Coming from a family of jinxers, I am superstitious about many things. How to properly begin the New Year is most certainly one of them. Already, the evening before is not to be bargained with, tradition reigns. And tradition clearly states: “Stay in with your honey, eating well and dancing after midnight. Going out is for amateurs.” It is one that has worked for the nine years that Remi and I have spent together, with money or without. Our friends know and respect this but my dear friend Frederique offered up a compromise too tempting to resist. So it was that I tippytoed down the street in my very highest heeled over the knee boots, bottles of champers in hand, to spend the apero with a wonderfully boisterous mix of friends, their kids and our dogs.

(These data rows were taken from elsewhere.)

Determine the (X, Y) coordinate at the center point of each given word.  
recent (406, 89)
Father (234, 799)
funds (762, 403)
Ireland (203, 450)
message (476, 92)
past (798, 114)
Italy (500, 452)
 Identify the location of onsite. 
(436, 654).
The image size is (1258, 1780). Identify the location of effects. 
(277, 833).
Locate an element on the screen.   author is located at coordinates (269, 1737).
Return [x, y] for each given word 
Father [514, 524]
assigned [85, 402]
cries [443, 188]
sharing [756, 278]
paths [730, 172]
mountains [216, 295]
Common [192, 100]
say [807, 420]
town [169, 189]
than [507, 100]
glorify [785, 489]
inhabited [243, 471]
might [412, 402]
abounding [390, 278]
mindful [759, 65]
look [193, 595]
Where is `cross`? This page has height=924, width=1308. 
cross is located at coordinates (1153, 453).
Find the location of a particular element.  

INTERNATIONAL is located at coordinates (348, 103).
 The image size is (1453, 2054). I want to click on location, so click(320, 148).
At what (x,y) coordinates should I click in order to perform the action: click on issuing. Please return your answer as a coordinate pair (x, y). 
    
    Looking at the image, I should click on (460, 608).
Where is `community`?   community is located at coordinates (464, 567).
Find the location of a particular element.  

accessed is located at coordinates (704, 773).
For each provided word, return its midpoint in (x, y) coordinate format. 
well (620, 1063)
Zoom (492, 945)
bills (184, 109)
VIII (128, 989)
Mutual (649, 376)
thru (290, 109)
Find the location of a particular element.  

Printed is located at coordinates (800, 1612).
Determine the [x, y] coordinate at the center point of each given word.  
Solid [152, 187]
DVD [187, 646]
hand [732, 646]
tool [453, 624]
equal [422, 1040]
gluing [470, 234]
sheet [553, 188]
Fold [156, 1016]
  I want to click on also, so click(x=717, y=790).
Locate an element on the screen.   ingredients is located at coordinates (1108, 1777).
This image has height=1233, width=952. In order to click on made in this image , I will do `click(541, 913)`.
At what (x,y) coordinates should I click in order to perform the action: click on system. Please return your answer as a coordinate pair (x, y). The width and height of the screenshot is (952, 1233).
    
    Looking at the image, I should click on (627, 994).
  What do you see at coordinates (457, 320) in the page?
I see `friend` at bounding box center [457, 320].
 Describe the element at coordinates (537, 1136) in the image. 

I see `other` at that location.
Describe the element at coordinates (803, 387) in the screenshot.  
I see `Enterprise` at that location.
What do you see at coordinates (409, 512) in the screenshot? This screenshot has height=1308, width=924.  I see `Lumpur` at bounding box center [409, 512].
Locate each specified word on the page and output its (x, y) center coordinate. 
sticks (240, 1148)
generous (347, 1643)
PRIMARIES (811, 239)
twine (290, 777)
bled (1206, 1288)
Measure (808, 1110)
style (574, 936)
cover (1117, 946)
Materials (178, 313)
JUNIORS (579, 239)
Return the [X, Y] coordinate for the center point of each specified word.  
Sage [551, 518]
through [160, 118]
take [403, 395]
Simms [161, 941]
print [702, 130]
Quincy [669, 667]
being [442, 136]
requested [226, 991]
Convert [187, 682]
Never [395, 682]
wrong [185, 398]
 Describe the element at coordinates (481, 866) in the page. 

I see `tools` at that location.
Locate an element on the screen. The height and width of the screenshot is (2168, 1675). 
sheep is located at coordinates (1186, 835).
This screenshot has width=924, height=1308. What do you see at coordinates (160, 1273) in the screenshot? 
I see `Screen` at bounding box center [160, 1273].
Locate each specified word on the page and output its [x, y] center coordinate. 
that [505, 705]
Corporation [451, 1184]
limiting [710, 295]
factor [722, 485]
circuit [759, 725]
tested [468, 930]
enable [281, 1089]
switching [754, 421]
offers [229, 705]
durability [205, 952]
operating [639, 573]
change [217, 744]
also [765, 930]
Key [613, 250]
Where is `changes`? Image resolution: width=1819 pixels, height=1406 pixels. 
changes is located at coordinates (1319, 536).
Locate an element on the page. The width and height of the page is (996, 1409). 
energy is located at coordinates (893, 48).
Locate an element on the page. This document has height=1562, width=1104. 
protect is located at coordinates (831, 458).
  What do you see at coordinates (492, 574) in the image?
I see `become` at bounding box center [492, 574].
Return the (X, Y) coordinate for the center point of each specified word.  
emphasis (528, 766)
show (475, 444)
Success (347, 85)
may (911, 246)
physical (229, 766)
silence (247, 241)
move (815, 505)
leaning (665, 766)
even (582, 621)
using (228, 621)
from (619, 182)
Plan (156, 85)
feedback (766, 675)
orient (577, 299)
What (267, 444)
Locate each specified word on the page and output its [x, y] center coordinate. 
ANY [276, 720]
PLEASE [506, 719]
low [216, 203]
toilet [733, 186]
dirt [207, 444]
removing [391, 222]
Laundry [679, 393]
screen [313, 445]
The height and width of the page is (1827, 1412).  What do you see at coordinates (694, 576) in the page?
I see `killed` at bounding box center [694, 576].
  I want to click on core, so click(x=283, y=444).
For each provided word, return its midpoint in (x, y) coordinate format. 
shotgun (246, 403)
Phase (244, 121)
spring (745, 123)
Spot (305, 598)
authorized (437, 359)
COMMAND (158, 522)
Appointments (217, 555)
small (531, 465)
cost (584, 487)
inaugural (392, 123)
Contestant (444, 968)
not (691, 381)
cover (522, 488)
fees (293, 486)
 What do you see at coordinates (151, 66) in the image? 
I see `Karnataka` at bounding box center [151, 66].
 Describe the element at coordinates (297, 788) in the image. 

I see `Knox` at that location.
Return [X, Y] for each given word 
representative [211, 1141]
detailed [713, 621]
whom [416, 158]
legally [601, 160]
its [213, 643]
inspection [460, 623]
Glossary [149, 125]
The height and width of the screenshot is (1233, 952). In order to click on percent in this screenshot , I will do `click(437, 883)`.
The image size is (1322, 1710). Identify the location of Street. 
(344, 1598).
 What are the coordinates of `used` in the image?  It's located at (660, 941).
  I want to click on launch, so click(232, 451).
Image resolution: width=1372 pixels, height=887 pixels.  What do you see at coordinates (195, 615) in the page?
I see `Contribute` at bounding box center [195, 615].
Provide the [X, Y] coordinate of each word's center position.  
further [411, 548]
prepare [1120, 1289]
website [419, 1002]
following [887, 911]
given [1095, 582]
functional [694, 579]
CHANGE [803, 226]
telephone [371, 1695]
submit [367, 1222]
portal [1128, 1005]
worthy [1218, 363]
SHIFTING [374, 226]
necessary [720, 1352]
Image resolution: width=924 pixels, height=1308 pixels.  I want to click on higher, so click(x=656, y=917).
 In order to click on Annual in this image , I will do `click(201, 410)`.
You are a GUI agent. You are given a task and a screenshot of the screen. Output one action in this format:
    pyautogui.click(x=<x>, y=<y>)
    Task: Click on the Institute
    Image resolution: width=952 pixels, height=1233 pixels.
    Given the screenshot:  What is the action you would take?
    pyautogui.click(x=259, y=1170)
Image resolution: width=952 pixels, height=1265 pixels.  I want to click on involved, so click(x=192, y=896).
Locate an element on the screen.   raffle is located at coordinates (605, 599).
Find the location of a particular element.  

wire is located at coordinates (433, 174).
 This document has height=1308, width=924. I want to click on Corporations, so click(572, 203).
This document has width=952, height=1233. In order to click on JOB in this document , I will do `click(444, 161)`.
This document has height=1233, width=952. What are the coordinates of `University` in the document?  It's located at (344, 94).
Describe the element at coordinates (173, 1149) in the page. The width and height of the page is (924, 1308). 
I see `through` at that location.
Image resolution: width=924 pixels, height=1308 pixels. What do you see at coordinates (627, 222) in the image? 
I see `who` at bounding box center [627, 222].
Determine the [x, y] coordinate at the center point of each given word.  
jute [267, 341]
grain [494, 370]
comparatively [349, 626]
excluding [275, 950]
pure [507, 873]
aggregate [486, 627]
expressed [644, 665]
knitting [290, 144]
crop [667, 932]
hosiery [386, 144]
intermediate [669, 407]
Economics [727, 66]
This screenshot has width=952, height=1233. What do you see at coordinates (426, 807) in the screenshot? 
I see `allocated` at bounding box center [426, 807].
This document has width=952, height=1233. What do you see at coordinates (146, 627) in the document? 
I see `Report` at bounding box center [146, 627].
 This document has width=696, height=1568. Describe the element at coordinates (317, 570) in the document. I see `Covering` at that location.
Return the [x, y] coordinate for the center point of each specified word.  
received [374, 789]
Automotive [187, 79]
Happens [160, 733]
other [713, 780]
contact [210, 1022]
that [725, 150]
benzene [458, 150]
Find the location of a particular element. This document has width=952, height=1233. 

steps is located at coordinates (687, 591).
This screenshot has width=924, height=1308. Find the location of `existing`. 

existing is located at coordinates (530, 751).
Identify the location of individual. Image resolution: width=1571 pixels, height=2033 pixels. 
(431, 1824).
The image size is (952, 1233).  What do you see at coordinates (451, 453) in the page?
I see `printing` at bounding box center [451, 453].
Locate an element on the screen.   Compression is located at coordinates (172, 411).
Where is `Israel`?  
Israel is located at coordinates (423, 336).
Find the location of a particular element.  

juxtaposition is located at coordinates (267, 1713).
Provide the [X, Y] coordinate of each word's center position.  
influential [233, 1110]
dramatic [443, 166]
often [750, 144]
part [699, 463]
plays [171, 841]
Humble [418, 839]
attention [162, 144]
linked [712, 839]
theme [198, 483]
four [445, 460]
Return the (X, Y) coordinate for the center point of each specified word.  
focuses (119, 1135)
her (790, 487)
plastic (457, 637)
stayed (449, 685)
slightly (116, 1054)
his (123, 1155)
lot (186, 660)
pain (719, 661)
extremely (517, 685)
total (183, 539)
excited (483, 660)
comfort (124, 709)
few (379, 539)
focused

Lovely talking, much laughing in front of a warm fire. Perfect.
But Cinderella-like, poof we were off far before the stroke of midnight as my honey had been preparing all afternoon. I didn’t really think it possible but he might have outdone himself. Sea bass roasted in bacon with a chablis cream sauce topped with a weighty mix of sautéed fresh shrimp, mussels, calamari and squid. Seriously? Seriously. Allez-hop, a wonderful little-known bottle of Rapatel and we were still dining as we could hear fireworks popping in the distance to announce the arrival of 2011. As usually happens, we end up shimmying around the living room before collapsing into a deep, well-deserved sleep. Sigh. Waking up, groggy as all get out near noon. Just in time for brunch! Mimosas and eggs benedict. Yes, we like to eat just a bit.

Towards the end of the day, Remi took me to a secret spot, the ruin of a twelfth century church that is so hidden in the countryside that only the most intrepid can find it. St. Veran. Surrounded by an olive grove and bathed in a golden “God” light, it symbolizes all that I love of Provence. Here you can still find such incredibly peaceful places and have them to yourselves. Just us and the birds swooping overhead. How wonderful then, to start the year in beauty. Wishing the same for all of my readers and friends across the world–health (most importantly), happiness and making the most of all that makes life wonderful!

Bonne Année! Happy, happy, happy New Year!